海外で病院、目の中でハードコンタクトが割れたら?
シンガポール在住。重度の乱視のため、ハードコンタクトを長年愛用していた、32歳女です。
あの日、私のレンズは目の中で砕け散った
その日は疲れていた。
子どもたちを幼稚園から連れ帰った後、動き回る気力がなかった。ところが3歳の娘が「一緒に遊ぼう」といって聞かないので、ソファで絵本を読んであげることにした。
娘は大喜びで、「これ読んで!」とお気に入りの赤ちゃん向け絵本を持ってきて、勢いよくソファに飛び乗った。するとその拍子に、ソファの上にあったブランケットが床に落ちた。
私は、「それ拾って」と娘に言った。それがすべての間違いだった。 ブランケットくらい、私が「ひょい」とつまみ上げればよかった。でもその時、このふくよかな女は疲れていた。だから、3歳児を顎で使ったのだ。
「はーい!」
娘は勢いよく立ち上がった。次の瞬間、絵本をつかんだ手がフルスイング。ハードカバーの角が、私の右眼球にクリーンヒットした。
「ーーーーぁぁっ」
鈍い痛みが、右目を襲った。たまらずその場にしゃがみ込むと、足元で何かが光った。
「・・・破片だぁぁ」
声にならない叫びをあげて、私は洗面所に駆け込んだ。
鏡に顔を押しつけて、必死に右目の中を確認する。ところが、片目の端っこを見ようとギョロギョロすると、反対も同時に動いてしまい、焦点が定まらない。
目玉をギョロつかせながら、私はお金の心配ばかりしていた。ここが日本なら、今すぐ眼科に行くだろう。しかしここはシンガポール。くしくも先日、小児弱視をわずらう息子の定期検診で、3万円超えの費用を支払ったばかりだ。こんなことでまた大金を払うのかと、情けなくなる。
どうにか眼科を回避できないかと、「ハードコンタクト 目の中で割れた どうする」とグーグルに聞いた。すると、
「もしコンタクトレンズが目の中で割れたら、どうしたらいいですか?」というコンタクト童貞からの質問と、
「目の中では割れないですよ。衝撃などで、ずれることはありますが」というエアプニキからの返信というクソイラつくヤフー知恵袋がヒットして、ブチ切れた。
「割れたから聞いてんだよ、割れたから!!」
しばらくして、騒ぎを聞きつけた夫が会社を早退してきた。「諦めて病院に行くしかないでしょう」と説得され、なくなく眼科に向かった。
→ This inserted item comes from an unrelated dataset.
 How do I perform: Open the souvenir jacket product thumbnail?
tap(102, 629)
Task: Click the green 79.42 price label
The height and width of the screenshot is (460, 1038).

受付に着くと、ちょうど遅めのランチ休憩に入るところだった。受付係は「急患として診てあげるから、1時間後に来て」と言った。
「なるほど、目の中でハードコンタクトが割れた程度じゃ、ランチ休憩は通常通りか・・・」とやさぐれつつ、目をギョロギョロさせながら1時間やり過ごした。
午後の診察が始まると、まずは検査室に案内された。日本でもおなじみの視力検査と、気球の機械による検査をやった。日本と違うのは、検査担当のお姉さんがヘソ出しミニスカートだったくらいだ。
検査が終わり、いよいよ診察室に呼ばれた。
「今日はどうしたのかな」と、医師はにこやかに尋ねた。私が事の顛末を説明すると、傍に立っていた看護師は息を飲んだ。医師の顔は、明らかに高揚していた。
「僕の20年のキャリアで、目の中でハードコンタクトを割った患者は君が初めてだよ!」
その言葉に不思議な自信が湧いた。
自分はそんなに珍しい存在だったのか。
なんだか少し誇らしい気持ちさえ湧いてくる。 いえいえ、こちらこそ、なんかありがとうございます。
幸いにも、目の中に破片は残っていなかった。
ただ、家に戻ってみても、残りの破片はどこにも見当たらず、気味悪さは残る。ともかく、目には異常がないとのことで、良しとしよう。
会計は約2万8千円。その後、保険適用で自己負担額は軽減されたが、コンタクトを買い直す気にはなれない。あれ以来、ずっとメガネで過ごしている。